Отпусти же раба Твоего
из узилища плоти сей
к нестареющей и чудной нескончаемой жизни,
даруя миру великую милость!»
(1) Ветхий деньми – Древний Днями, Вечный. Пророческое именование Бога. Единственное употребление – в книге пророка Даниила, в главе седьмой: «Видел я, наконец, что поставлены были престолы, и воссел Ветхий днями; одеяние на Нем было бело, как снег, и волосы главы Его – как чистая волна; престол Его – как пламя огня, колеса Его – пылающий огонь. Огненная река выходила и проходила пред Ним; тысячи тысяч служили Ему, и тьмы тем предстояли пред Ним; судьи сели, и раскрылись книги» (Дан. 7:9–10). И далее: «Видел я в ночных видениях, вот, с облаками небесными шел как бы Сын человеческий, дошел до Ветхого днями и подведен был к Нему» (Дан. 7:13). И «доколе не пришел Ветхий днями, и суд дан был святым Всевышнего, и наступило время, чтобы царством овладели святые» (Дан. 7:22).
(2) Мы сохраняем этот и все последующие глаголы (видится – приносится – полагается) в нехарактерной для русского языка возвратной форме со значением медиопассивного залога, чтобы передать особый характер этого действия, активный и пассивный одновременно: Он делает так, что с Ним делают следующее…
Многое из того, что мы говорили в связи со стихирой на стиховне, относится и к этой стихире на литии.
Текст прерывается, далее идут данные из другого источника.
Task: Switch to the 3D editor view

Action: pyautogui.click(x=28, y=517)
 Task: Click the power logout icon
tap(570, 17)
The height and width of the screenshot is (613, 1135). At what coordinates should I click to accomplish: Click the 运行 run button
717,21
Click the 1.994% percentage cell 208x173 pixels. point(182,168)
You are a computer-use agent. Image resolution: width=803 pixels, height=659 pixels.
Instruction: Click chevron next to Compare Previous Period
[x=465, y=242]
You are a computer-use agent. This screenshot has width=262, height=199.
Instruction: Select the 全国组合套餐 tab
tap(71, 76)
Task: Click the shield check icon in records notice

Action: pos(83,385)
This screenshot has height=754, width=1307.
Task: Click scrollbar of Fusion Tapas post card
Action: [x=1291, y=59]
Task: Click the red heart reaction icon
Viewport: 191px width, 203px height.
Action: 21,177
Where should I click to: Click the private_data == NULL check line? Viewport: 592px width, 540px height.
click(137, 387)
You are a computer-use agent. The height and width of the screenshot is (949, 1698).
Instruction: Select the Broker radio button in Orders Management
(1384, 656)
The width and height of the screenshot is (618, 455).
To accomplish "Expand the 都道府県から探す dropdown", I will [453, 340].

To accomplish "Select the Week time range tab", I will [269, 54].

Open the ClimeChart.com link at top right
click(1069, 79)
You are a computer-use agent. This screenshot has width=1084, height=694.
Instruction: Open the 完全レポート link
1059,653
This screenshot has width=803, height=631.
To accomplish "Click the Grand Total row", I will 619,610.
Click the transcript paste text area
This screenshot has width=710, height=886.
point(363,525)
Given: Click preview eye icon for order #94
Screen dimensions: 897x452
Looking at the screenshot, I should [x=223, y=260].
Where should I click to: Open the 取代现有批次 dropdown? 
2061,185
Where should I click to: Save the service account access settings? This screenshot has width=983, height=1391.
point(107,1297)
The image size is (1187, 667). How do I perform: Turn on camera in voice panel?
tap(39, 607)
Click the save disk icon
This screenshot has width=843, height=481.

Она также трехчастна.
Первые стихи также дают образ неизобразимого Бога, Которого «не видел никто никогда» (Ин. 1:18), Творца, давшего закон Моисею (и Моисею дано было при этом увидеть только «задняя»). Само это сочетание слов, Ветхий Деньми, уникальное в Ветхом Завете именование Творца, звучит, как услышанное в видении. Оно вносит с собой апокалиптическую атмосферу «последних дней», «последнего суда» и приближения «царства святых». И именно этот Бог, Творец вселенной, говорит стихира, лежит – в образе младенца – на руках Симеона!
Вторая часть – рассказ о событии, следующий за евангельским повествованием и особенно выделяющий в нем тему закона: послушности Законодателя собственному Закону.
Третья часть передает Песнь Симеона, расставляя в ней свои акценты. Просвещение язычников здесь предстает не как акт милости, а как победа над нечестивой тьмой язычества, а слава «народа Твоего» относится исключительно к «новому Израилю».
Можно заметить еще одну общую черту двух стихир. Евангельские слова старца Симеона, которые просто констатируют происходящее, – «Ныне отпускаешь раба Твоего, Владыко» (Лк. 2:29) – и там, и здесь превращаются в просьбу: «Отпусти!» Для литургического песнопения естественен переход в молитву, прошение. Но эта стихира в поэтическом отношении устроена иначе. Стихира на стиховне позволила нам отметить один из самых общих
принципов литургических песнопений: игру контрастами, парадоксальное совмещение несовместимого. Есть оно и здесь. Но чего здесь значительно меньше – это аллегорий. Автора первой стихиры, преп. Андрея Критского, отличала любовь к аллегориям и к немедленному истолкованию этих аллегорий (как мы видим в его «Великом каноне»). В нашей стихире на стиховне он символически (точнее, аллегорически) истолковывает значение храмовых жертв за первенца – пары горлиц и двух голубиных птенцов.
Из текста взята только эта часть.